PRIVACY POLICY

INTRODUCTION TO THESE TERMS AND CONDITIONS 

This privacy notice (“Policy”) applies to your use of all the mobile applications, products, software, services, websites, publications, email subscription and the content thereof, other services, and your relationship with us (collectively, the “Service”) operated by Gotrade Securities Inc. (“we”, “us” or “our”). When we refer to the Service, we also mean any portion, aspect or feature of our services or the Service. The words “you”, “your” and “yours” refer to you  as the user of the Service. 

We are subject to the data protection requirements in various jurisdictions the Gotrade group  of companies are incorporated in, including the Malaysian Personal Data Protection Act 2010  and the Personal Data Protection Act 2012 of Singapore (“Applicable Laws”). We take your  privacy very seriously. This Policy is intended to inform you on what information we collect, how  we use, process, and disclose it, and what rights you have in relation to it. 

We hope you take some time to read through it carefully, as it is important. If there are any terms in this Policy that you do not agree with, please discontinue use of our Service, and we have the right not to provide you with access to our Service. 

You have the right to choose whether you will provide your information or personal data to us.  If you choose not to provide such information or limit our use of your information, you agree  that we will be unable to process your information and this may adversely affect your application  and / or our ability to establish or continue our Service provided to you. When you do so, you  acknowledge that we will not be liable for any losses which you suffer as a result of your own  choice. 

By accepting and consenting this privacy policy, you agree that we may collect, use and share  your Information in accordance with this Privacy Policy, as revised from time to time.

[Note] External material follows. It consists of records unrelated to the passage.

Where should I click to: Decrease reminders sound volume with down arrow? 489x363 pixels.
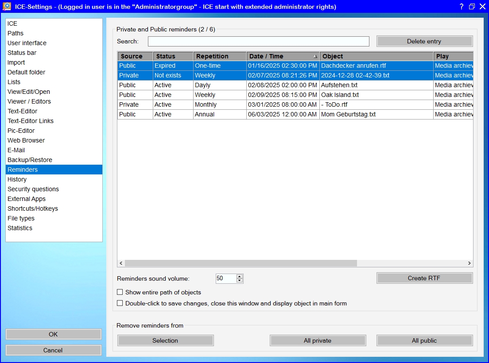point(240,281)
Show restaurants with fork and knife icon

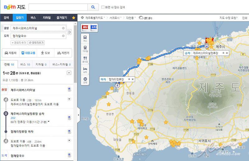coord(85,59)
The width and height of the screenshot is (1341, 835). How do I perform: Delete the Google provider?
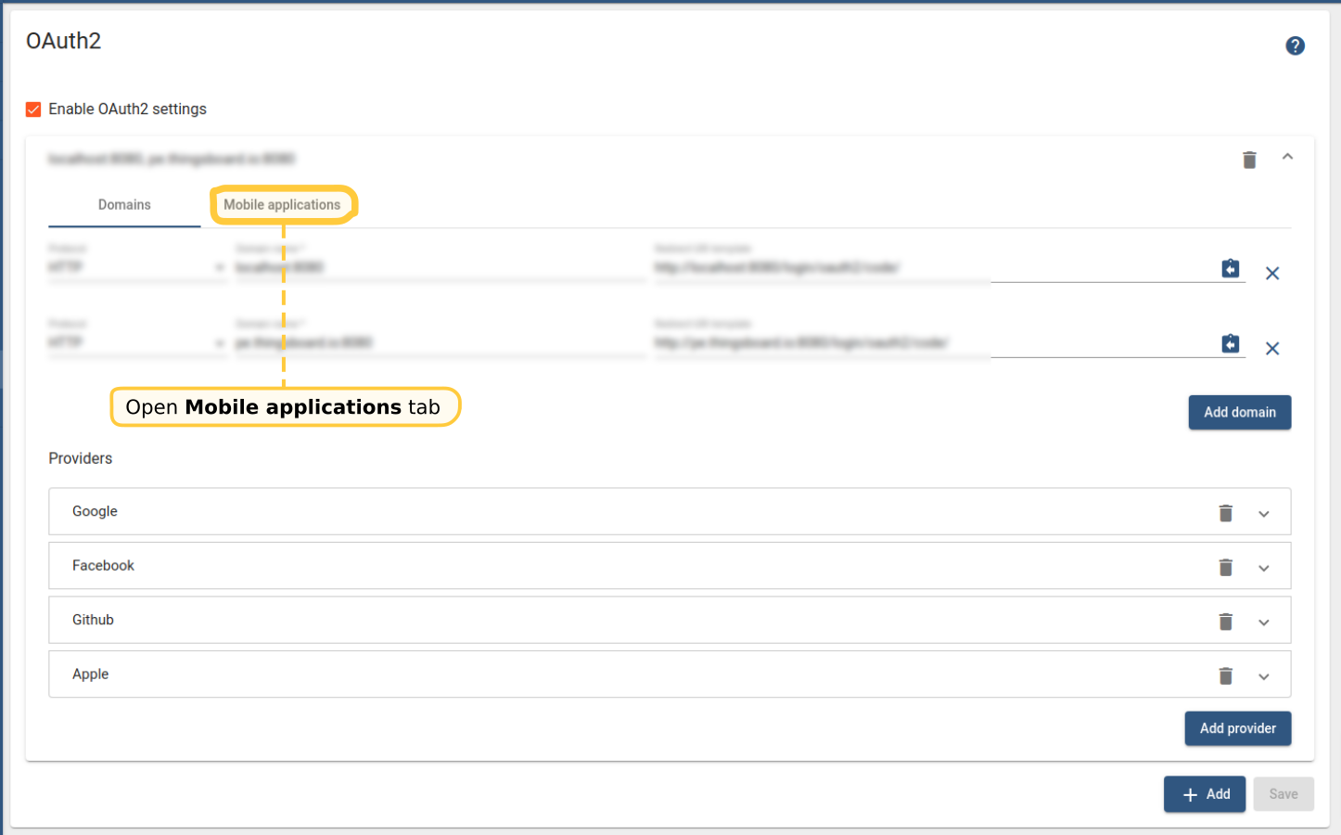click(x=1225, y=513)
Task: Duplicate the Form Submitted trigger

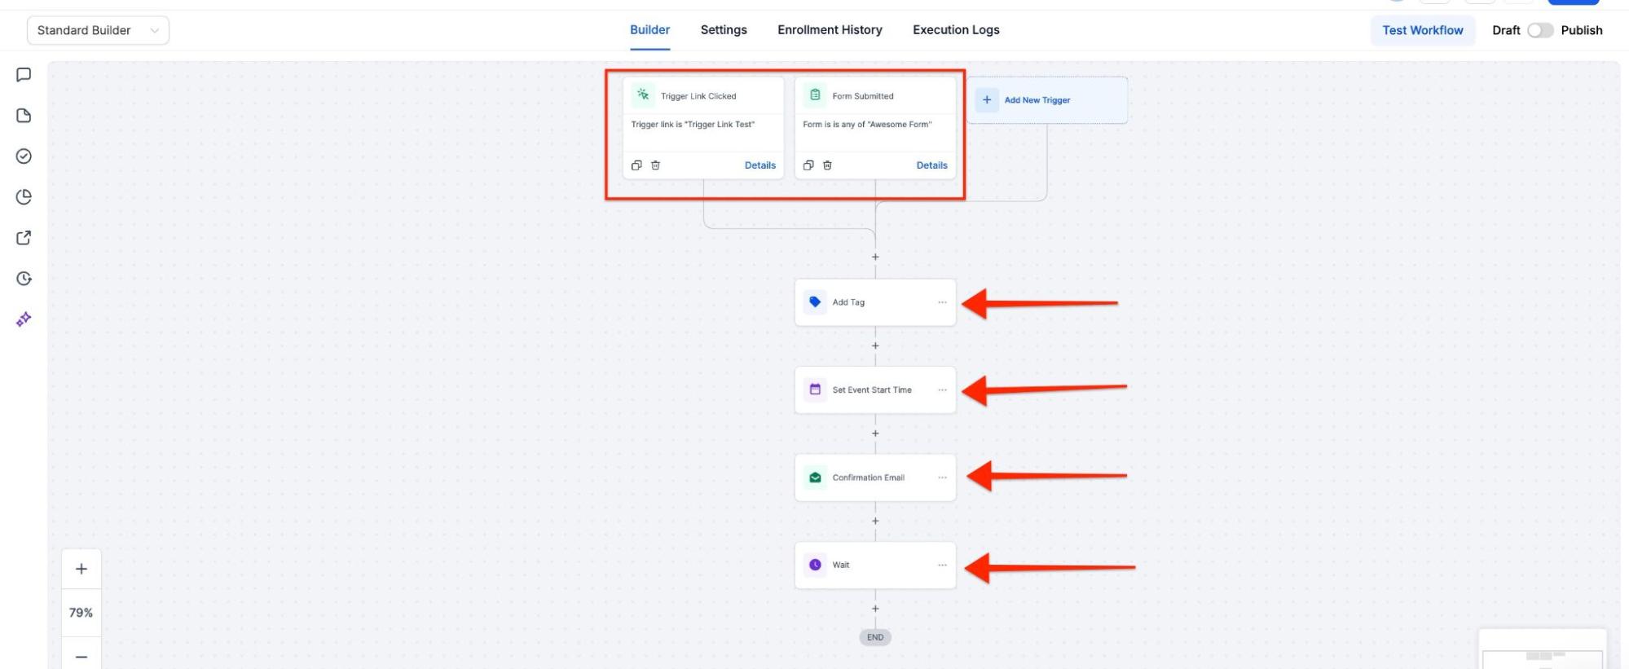Action: coord(808,165)
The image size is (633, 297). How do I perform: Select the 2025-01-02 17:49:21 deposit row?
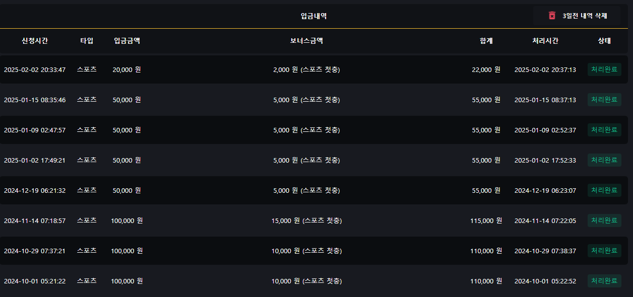coord(35,160)
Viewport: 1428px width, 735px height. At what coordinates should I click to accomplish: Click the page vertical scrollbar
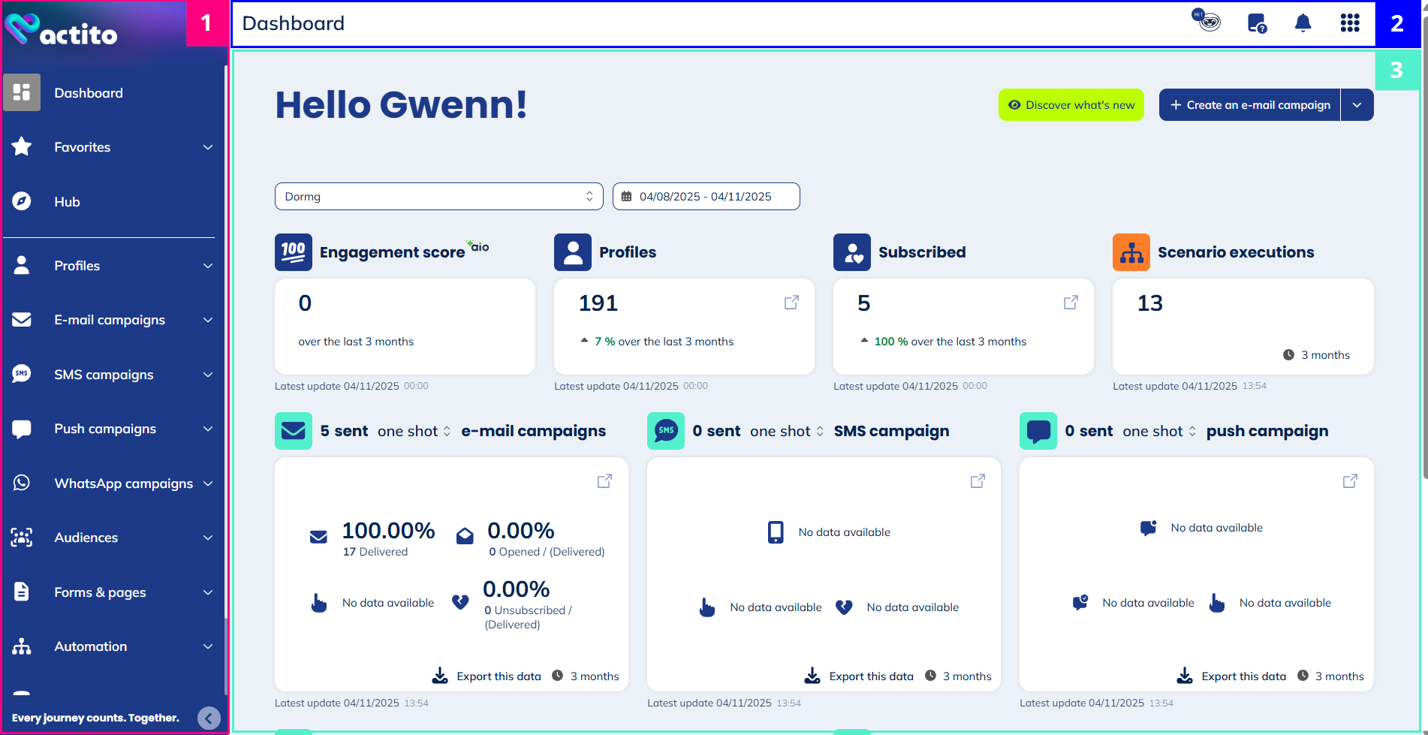pos(1423,263)
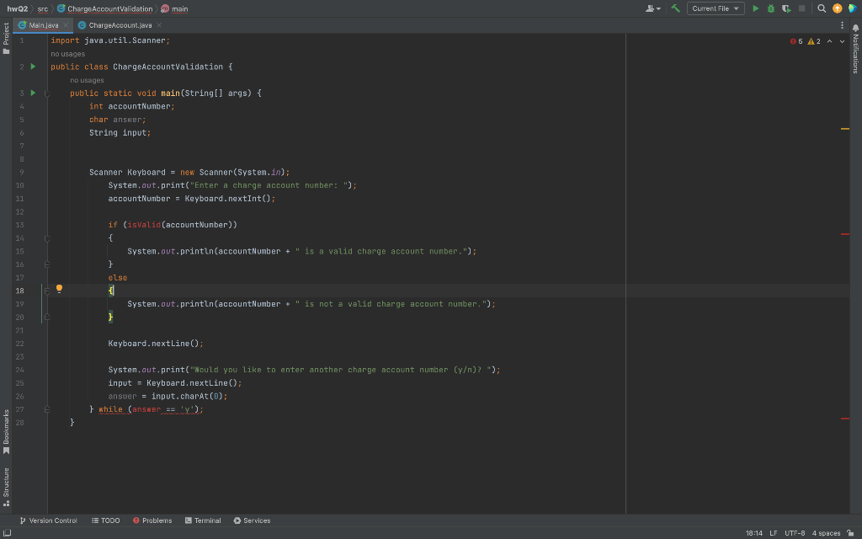Open the Current File run configuration dropdown

pyautogui.click(x=715, y=7)
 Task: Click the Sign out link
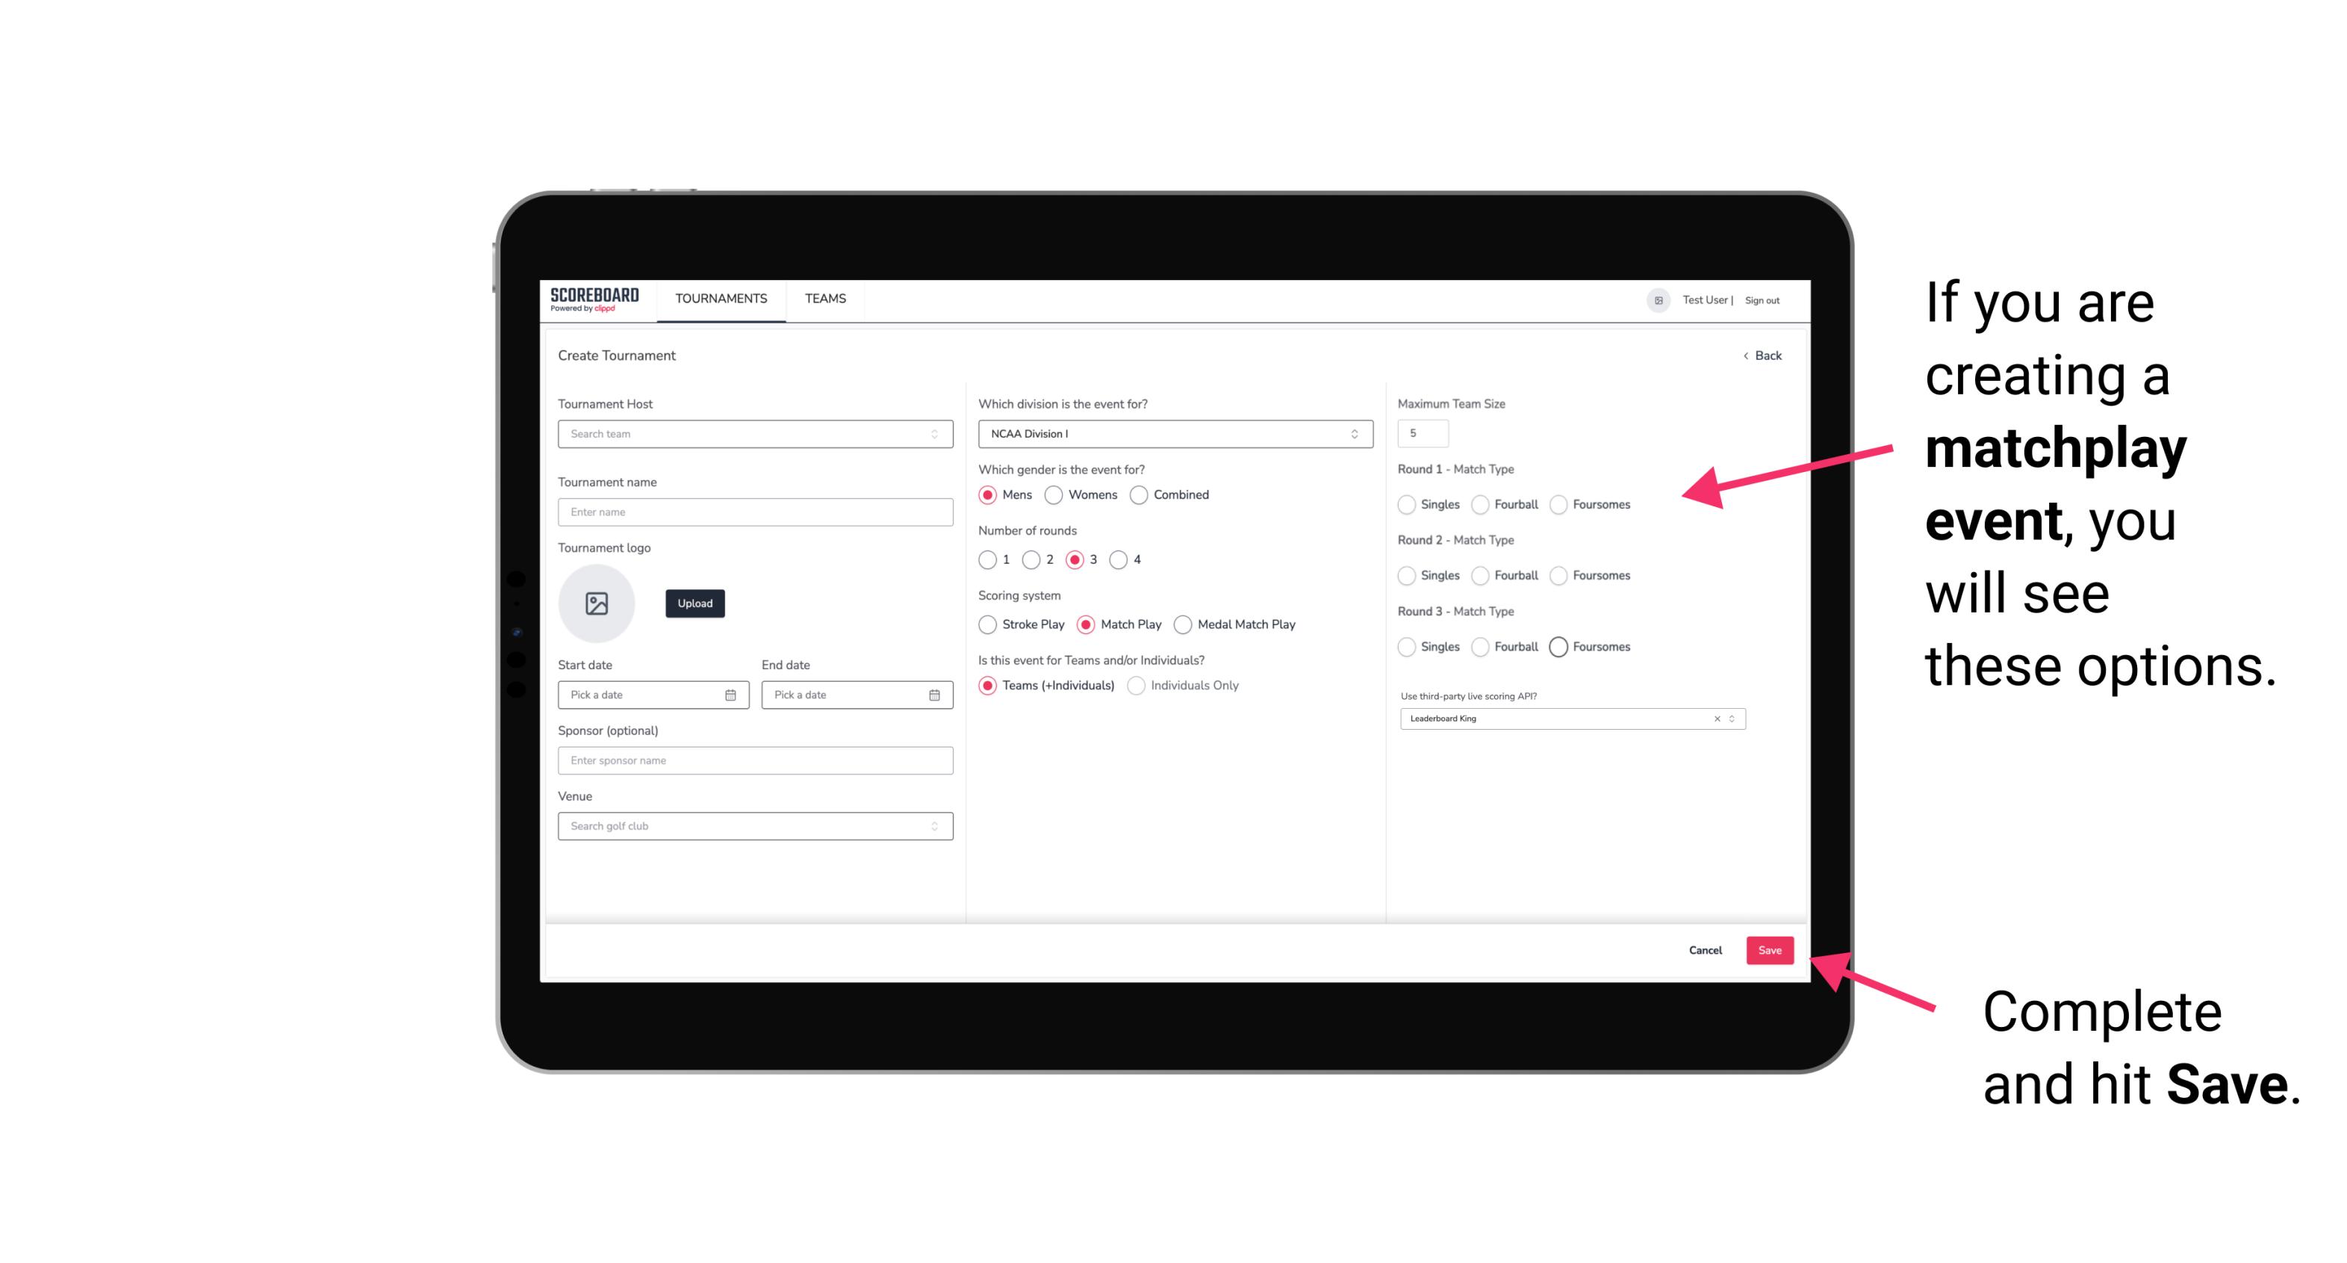point(1761,299)
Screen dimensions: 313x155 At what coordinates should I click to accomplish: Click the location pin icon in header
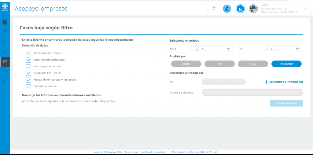tap(214, 8)
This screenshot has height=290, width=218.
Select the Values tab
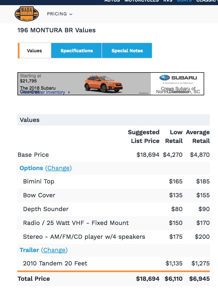coord(34,51)
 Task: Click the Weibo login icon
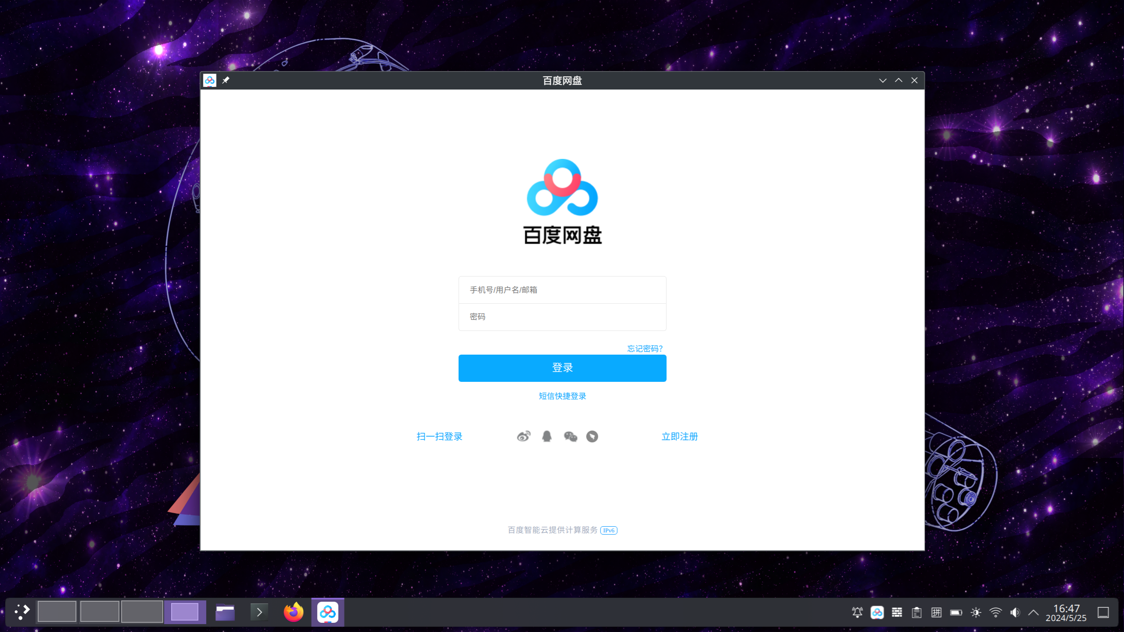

You  consent to having your personal data transferred to and processed in the Federal Territory of  Labuan and in Singapore.  

This Notice is provided in both the English and Malay language, in the event of any inconsistency, the English version will prevail. 

TABLE OF CONTENTS  

1. WHAT INFORMATION DO WE COLLECT?  

2. HOW DO WE USE YOUR INFORMATION?  

3. WILL YOUR INFORMATION BE SHARED WITH ANYONE?  

4. WHO WILL YOUR INFORMATION BE SHARED WITH?

5. HOW LONG DO WE KEEP YOUR INFORMATION?  

6. HOW DO WE KEEP YOUR INFORMATION SAFE?

7. WHAT ARE YOUR PRIVACY RIGHTS?  

8. DO WE MAKE UPDATES TO THIS POLICY?  

9. HOW CAN YOU CONTACT US ABOUT THIS POLICY?  

1. WHAT INFORMATION DO WE COLLECT?  

PERSONAL INFORMATION YOU DISCLOSE TO US  

In Short: We collect personal information that you provide to us such as name, address, contact  information, telephone number, occupation, assets and income and security data.  

We collect personal information that you voluntarily provide to us when registering for our  Service, expressing an interest in obtaining information about us or our products and services.  

Customer Due Diligence (“CDD”). We collect the following information for customer due  diligence and record-keeping purposes:  

(a) full name;  

(b) email address;  

(c) nationality;  

(d) phone number;  

(e) date of birth;  

(f) employment status;  

(g) source of wealth;  

(h) name of employer;  

(i) employer’s address;  

(j) occupation;  

(k) National Registration Identity Card (NRIC) number or passport number or reference  number of any other official documents bearing your photograph;  

(l) Photograph of document referenced in (k);  

(m) Selfie;  

(n) address;  

(o) tax identification number;  

(p) trusted contact and their first name, last name and email address; and (q) any supporting document relating to the above information (like proof of  address).

The above information collected for customer due diligence and record-keeping purposes may  also be used for other purposes as stated in this Privacy Policy.

Written communication. We collect written communication you have with us such as when  you send us an email or when there are documents provided to us prior to and during the  course of our business relationship.

Other information. We collect information which are required to provide our Service to you,  including account credentials such as username / display name, phone numbers of your  contacts for purposes of the Gotrade Gifting Program, and phone numbers of your nominated  person of the Gotrade Junior account.

INFORMATION AUTOMATICALLY COLLECTED THROUGH OUR SERVICE  

In Short: Some information — such as information regarding your transaction history, account  activity, mobile device, push notifications, IP address and/or browser and device  characteristics — is collected automatically when you use our Service.  

We automatically collect certain information when you visit, use or navigate the Service. This  information does not reveal your specific identity (like your name or contact information) but  may include device and usage information, such as your mobile device ID, model and  manufacturer), version information, IP address, device name, browser and device  characteristics, operating system, language preferences, referring URLs, country, location,  information about how and when you use our Service and other technical information. This  information is primarily needed to maintain the security and operation of our Service, and for  our internal analytics and reporting purposes.  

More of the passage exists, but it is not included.